Gail Laughton aided only by wind-chimes and finger-cymbals plies
the twists and turns of time all the way back to Lemuria and distant
Atlantis. His is inevitably an exercise in imagination. As it
says on the disc: A 23,000 Year Trip Back Through Man's Magnificent
Past: His Temples, Deities and Rituals - Expressed
Through the Sounds of his Favorite and Eternal Instrument.
What of the music?
It is plangent and rhythmic (Hebrews), suitably oriental, alive
with small bell noises and enigmatic (Japan), lapping with water
(Pompeii), slow with a Ravel-like grace (Greece), shivering with
tremolo (Mayans), shuddering with distant threat and distant ecstasy
(Crete), darkly iterative (Babylon), surprisingly starry and serene
(Stonehenge), a complex mingling kaleidoscope of de profundis
figuration (Egypt), redolent of remote courts and courtly
dances (Lemuria) and plangent and pearlescent with a shiver of
cold illimitable ocean depths (Atlantis).
Perhaps you know the
Bernard Herrmann film score for Beyond the Twelve Mile Reef.

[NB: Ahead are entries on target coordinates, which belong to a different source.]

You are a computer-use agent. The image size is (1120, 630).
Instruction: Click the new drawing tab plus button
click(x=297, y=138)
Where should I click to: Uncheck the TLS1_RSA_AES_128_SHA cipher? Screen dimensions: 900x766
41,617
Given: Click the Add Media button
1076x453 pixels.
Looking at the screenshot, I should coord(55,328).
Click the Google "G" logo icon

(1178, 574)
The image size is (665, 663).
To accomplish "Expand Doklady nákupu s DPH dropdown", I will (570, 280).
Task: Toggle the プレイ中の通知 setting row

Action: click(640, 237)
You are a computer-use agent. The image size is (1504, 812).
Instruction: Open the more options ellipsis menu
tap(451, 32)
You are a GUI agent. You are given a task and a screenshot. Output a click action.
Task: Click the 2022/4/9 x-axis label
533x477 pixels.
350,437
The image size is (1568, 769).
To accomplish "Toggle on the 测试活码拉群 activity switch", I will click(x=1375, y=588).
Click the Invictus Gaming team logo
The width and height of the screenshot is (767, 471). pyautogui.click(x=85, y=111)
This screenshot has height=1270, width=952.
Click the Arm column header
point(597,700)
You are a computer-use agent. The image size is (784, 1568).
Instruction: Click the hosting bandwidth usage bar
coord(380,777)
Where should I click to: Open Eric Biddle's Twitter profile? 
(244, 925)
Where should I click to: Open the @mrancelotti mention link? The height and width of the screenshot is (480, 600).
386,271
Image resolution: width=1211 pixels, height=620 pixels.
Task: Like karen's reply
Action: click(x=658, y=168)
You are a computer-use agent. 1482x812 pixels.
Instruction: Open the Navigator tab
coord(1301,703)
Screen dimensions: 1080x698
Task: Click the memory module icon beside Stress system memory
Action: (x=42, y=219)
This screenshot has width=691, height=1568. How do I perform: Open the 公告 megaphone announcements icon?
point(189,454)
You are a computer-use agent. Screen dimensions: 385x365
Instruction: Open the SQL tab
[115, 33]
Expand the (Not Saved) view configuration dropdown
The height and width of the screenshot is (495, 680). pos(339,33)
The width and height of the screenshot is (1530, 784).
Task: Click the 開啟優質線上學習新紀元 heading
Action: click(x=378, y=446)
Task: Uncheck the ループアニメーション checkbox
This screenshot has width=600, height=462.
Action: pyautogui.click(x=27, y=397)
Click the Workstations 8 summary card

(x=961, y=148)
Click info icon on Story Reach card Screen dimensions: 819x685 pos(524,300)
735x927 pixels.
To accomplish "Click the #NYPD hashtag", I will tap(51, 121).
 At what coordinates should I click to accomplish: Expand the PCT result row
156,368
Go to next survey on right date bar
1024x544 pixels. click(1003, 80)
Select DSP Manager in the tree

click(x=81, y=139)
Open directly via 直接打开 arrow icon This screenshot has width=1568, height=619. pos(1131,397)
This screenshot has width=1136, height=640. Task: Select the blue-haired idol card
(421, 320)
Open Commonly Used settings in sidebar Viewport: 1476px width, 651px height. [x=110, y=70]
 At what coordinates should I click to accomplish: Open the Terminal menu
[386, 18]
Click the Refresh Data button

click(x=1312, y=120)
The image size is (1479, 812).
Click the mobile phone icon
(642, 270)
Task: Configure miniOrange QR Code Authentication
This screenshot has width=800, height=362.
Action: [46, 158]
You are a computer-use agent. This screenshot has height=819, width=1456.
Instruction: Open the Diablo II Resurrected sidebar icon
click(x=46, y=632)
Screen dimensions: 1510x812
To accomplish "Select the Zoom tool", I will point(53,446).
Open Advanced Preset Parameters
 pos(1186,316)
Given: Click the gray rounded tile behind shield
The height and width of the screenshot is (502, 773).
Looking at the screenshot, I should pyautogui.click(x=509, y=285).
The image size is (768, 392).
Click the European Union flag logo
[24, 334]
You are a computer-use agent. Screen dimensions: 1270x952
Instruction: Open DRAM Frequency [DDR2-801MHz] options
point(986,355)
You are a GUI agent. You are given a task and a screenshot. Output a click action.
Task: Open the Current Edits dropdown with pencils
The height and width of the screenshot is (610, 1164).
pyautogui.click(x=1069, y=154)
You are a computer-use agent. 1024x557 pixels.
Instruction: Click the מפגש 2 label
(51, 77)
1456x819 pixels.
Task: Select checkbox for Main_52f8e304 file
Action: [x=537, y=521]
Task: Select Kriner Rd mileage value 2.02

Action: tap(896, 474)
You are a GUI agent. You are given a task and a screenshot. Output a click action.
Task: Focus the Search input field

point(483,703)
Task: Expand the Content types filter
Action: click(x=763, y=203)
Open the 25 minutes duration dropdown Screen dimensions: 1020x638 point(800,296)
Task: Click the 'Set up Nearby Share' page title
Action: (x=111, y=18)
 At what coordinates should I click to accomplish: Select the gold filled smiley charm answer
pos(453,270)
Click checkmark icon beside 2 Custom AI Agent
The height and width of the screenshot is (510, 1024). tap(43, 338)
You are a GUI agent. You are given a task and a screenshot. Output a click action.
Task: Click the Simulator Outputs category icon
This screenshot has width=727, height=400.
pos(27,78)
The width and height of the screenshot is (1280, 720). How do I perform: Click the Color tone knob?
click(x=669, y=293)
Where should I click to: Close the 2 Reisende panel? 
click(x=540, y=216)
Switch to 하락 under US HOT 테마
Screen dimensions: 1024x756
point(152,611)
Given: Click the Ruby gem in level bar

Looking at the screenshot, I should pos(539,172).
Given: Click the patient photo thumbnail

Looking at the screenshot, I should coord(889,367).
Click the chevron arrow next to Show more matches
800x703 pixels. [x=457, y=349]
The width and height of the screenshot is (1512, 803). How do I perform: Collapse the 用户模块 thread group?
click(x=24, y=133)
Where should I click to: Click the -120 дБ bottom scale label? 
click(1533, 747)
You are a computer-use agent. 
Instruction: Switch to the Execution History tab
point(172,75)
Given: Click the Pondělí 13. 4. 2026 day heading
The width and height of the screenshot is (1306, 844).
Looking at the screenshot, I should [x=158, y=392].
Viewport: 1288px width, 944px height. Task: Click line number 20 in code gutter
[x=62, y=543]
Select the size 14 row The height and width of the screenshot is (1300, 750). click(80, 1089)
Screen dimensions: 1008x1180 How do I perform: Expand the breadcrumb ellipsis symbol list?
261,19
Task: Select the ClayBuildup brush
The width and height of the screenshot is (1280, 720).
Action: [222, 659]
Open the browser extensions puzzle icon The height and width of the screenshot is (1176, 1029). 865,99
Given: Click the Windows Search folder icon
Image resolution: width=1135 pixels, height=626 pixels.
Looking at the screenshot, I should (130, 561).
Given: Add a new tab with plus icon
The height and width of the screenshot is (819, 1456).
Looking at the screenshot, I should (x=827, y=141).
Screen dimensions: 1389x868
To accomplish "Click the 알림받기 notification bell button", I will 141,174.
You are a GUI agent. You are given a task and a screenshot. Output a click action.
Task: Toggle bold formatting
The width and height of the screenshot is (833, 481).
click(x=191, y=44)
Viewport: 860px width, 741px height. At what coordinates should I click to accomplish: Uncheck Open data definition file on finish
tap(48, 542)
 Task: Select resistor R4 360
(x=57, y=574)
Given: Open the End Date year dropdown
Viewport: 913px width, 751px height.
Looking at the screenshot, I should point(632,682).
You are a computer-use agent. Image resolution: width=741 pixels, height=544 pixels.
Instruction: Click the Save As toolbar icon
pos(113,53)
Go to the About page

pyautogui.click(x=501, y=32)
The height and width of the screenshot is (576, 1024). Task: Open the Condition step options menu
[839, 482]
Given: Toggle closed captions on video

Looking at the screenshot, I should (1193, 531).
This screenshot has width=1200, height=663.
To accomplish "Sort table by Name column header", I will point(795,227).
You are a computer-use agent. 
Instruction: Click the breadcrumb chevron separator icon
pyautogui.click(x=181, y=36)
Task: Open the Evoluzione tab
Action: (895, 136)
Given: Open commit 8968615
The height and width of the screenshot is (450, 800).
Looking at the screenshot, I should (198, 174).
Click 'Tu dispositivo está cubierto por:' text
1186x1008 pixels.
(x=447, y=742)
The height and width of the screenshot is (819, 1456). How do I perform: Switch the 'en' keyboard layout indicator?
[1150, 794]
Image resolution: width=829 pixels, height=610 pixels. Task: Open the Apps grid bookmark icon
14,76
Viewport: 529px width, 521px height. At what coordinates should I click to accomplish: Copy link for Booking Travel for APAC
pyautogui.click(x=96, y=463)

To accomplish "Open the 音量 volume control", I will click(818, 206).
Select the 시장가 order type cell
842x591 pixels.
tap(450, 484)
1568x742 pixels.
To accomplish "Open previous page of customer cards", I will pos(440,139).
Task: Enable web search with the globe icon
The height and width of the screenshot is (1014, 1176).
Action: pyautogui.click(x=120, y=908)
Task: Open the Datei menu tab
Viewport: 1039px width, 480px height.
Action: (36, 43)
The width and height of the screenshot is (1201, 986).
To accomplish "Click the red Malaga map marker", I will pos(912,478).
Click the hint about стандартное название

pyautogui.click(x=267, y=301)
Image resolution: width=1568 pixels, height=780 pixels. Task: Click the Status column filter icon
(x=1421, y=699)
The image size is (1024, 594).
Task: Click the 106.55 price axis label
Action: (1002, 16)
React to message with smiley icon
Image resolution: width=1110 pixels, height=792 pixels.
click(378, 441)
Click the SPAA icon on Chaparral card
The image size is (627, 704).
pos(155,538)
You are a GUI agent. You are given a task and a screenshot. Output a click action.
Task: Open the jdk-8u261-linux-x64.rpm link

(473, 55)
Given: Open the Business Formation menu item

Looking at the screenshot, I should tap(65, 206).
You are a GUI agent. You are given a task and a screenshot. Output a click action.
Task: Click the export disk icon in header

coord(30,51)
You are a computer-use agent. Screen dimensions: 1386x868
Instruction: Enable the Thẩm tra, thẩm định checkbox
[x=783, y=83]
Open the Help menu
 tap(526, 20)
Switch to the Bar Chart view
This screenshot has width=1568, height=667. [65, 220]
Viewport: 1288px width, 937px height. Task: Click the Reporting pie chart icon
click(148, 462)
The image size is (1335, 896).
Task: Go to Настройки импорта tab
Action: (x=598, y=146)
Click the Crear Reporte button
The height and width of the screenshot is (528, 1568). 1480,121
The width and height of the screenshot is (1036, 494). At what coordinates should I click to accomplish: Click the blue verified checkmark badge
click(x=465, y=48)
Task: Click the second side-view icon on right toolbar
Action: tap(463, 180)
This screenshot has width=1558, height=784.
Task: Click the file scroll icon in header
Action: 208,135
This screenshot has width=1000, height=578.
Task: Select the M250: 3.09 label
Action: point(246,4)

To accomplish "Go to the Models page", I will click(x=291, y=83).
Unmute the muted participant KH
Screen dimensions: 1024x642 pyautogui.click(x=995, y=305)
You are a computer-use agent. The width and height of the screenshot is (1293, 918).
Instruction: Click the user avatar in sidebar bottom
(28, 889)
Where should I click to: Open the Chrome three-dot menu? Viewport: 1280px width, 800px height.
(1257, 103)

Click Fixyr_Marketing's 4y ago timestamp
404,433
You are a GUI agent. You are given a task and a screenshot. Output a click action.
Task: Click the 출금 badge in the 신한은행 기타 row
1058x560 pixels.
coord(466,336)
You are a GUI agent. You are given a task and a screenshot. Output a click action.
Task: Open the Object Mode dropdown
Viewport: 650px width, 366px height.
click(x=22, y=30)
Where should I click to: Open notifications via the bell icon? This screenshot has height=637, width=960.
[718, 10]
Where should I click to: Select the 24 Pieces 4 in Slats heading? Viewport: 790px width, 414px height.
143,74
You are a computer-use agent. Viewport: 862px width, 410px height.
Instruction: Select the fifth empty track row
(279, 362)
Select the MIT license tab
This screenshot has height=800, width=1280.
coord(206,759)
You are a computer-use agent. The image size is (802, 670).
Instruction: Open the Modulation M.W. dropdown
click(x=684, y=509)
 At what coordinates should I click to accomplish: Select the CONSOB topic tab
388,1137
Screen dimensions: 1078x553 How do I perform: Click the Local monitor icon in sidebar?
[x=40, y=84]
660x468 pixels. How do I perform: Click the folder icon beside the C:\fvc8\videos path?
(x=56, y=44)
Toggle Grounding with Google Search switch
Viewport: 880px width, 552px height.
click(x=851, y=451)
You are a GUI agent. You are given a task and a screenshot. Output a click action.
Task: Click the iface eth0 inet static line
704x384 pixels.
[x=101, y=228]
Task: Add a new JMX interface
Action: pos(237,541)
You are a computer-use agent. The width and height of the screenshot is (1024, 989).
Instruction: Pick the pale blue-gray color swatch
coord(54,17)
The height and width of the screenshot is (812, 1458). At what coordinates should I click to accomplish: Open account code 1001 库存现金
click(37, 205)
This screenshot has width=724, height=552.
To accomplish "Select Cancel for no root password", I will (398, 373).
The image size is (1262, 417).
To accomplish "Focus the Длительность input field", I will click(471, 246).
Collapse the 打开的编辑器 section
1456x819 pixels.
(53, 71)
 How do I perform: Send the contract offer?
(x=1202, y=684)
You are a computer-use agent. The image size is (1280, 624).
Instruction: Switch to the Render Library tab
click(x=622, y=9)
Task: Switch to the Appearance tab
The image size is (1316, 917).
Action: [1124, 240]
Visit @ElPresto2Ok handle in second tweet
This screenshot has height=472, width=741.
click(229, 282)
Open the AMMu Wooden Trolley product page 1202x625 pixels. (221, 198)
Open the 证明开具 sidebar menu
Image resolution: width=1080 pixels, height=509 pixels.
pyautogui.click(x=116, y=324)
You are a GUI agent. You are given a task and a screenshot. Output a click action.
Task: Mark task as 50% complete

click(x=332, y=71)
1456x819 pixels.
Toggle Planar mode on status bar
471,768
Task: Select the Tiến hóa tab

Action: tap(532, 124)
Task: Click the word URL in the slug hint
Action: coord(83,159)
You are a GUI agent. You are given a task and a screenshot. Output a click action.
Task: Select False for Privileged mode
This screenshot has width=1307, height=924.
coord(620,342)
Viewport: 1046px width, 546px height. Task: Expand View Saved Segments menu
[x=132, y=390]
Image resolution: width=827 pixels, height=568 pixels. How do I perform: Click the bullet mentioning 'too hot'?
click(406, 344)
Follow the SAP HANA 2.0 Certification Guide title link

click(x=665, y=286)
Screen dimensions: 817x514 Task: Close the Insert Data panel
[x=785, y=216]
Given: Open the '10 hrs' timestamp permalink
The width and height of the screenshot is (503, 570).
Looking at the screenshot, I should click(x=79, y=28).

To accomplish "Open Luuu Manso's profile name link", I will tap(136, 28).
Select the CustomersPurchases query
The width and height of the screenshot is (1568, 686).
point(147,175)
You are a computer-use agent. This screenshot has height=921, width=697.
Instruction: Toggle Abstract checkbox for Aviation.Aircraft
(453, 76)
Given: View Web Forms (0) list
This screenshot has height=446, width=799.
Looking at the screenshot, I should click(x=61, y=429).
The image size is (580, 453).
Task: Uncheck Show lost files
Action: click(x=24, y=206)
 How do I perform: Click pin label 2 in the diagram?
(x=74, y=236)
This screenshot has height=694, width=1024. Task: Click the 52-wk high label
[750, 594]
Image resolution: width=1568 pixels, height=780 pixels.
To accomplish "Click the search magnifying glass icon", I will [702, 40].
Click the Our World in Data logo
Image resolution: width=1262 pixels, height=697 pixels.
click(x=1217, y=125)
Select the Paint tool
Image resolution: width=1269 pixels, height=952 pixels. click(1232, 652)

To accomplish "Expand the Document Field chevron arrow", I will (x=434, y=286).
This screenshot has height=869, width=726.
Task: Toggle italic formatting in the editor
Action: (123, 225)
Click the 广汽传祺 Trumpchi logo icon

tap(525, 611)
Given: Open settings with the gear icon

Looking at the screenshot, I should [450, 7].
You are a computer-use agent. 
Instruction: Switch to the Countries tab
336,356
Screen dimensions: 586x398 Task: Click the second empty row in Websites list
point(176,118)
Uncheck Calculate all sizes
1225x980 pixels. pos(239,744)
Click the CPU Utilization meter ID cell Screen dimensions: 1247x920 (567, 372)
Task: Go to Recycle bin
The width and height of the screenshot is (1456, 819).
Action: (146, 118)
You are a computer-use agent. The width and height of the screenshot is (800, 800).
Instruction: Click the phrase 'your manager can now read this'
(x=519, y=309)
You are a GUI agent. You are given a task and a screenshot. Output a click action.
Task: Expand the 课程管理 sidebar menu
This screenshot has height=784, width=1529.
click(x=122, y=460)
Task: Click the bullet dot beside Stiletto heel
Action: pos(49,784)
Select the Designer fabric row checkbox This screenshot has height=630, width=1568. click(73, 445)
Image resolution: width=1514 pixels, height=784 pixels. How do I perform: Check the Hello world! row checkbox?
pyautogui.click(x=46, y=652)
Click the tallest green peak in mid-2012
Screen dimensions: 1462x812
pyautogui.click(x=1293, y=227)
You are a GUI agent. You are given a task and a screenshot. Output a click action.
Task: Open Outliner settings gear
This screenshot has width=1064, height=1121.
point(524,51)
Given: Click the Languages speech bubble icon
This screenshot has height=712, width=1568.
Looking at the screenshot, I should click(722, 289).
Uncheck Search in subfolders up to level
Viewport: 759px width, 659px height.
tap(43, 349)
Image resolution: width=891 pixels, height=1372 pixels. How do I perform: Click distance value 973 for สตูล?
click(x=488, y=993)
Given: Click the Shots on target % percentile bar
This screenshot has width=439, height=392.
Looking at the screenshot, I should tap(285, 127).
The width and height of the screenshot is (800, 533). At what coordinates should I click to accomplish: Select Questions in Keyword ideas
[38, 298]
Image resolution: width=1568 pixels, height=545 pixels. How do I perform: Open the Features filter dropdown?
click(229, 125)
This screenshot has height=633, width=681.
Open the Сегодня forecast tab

If you do then this music often touches base Herrmann’s cue for
the fight with the octopus.
This disc can be compared
with the harp and ensemble music on Music in the Age of the
Pyramids - Ancient Egypt – with music variously composed,
arranged and conducted by Rafael Pérez Arroyo on Natural Acoustic
recordings NAR001 (see review).
That disc concentrates its speculative recreations on the Egypt
of the pharaohs. It is therefore narrower in its fanciful mission.
Oddly enough the longest piece on the Laughton disc is Egypt
The playing time is
short overall – not even half an hour - but this reflects the
collection’s LP origin. In fact the disc was prepared from an
original vinyl LP.
For those who delight
in allusive speculative time travel or who must have every speck
of music from the Ridley Scott film Blade-Runner (1982)
which gave the disc brief celebrity.